With the contest for high-definition online dominance farther out on the horizon, the fight that many consumers and observers are watching is the one between two high-definition DVD standards, with Microsoft and Sony backing different formats.

The rivals' fortunes will be decided by their choices in next-generation DVD drives, Michael Pachter of Wedbush Morgan Securities said. Microsoft is backing Toshiba's HD-DVD format, letting gamers purchase an external drive to add the feature to its Xbox 360, which has a conventional DVD drive built in, and Sony's latest console includes the company's Blu-ray drive.

"I think the Blu-ray plan is the right plan. A lot of people are going to buy the PS3 because of it," Pachter said, pointing out that Sony's entertainment division has a wealth of films ready to release on Blu-ray format DVDs. "Anyone who has a high-definition monitor has to consider the option value of Blu-ray.... Sony has a huge back-catalogue of movies and if you watch DVDs, you have to look at the PS3."

Baker agreed that for those considering getting a player for the high-definition DVD format, there is value in the PS3, whose high-end version costs $659.99.

"If you look at Blu-ray, the PlayStation 3 looks better because a player alone costs about $1,000," he said.

The competing HD-DVD format will only succeed if studios embrace Toshiba's approach, Pachter said. That is potentially an uphill battle because unlike a diversified electronics and entertainment conglomerate like Sony, there is no guaranteed buyer for the HD-DVD technology; anyone who adopts it will have to be sold on its advantages.

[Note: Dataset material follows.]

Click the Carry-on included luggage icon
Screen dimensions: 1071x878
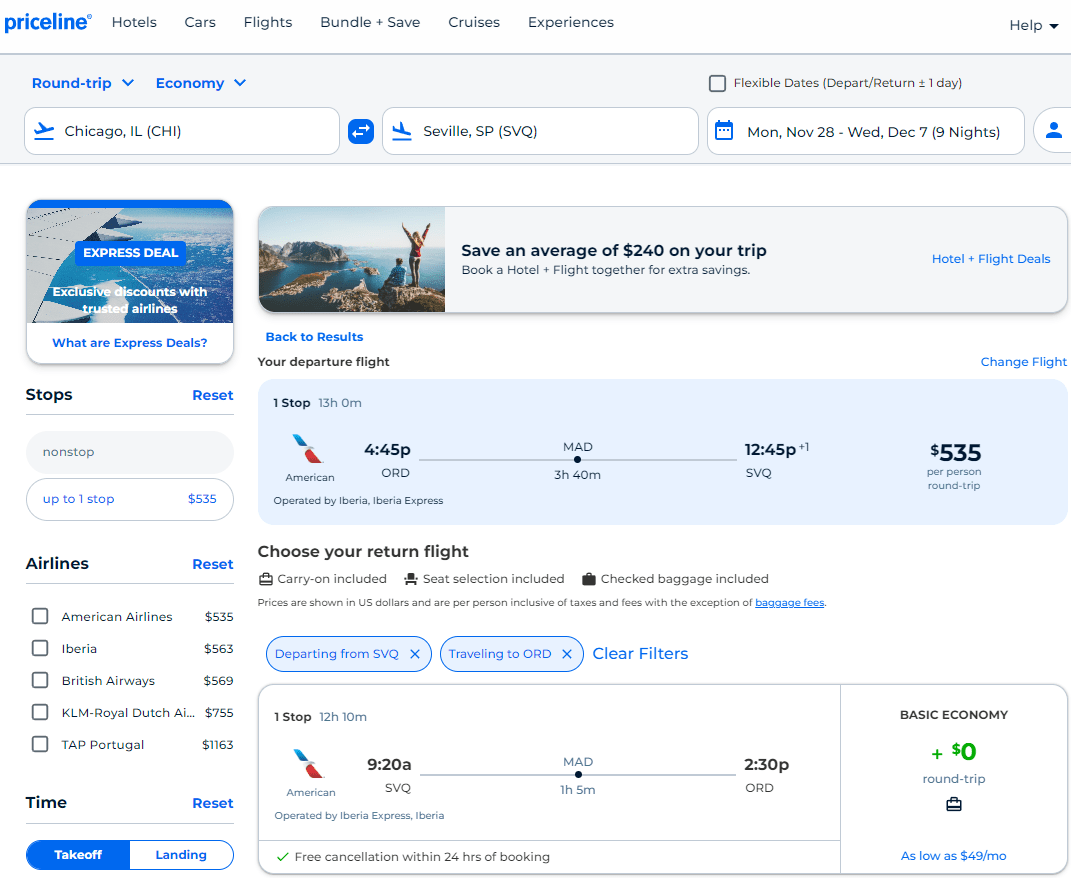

Baker disagrees. "It's a [fair] playing field between HD-DVD and Blu-ray."

Still, Baker isn't convinced that the DVD format war will be critical to deciding the console battle.

"Is it a huge factor initially? No," he said. "Most consumers, in a format war, choose to sit on the sidelines and not spend any money."

But he believes, as Pachter does, that Blu-ray will come out the winner.

Pachter predicts that although Microsoft has an early advantage by being first to release its new console and could hold 42 per cent of the market by the end of 2007, Sony, which dominated the last generation, will catch up and bypass the Xbox 360 to keep its market dominance with the PS3.

Whatever the outcome, the experts appear to agree on one thing: Digital downloads are the future and this is likely the last time physical media will play a major role in any content fight.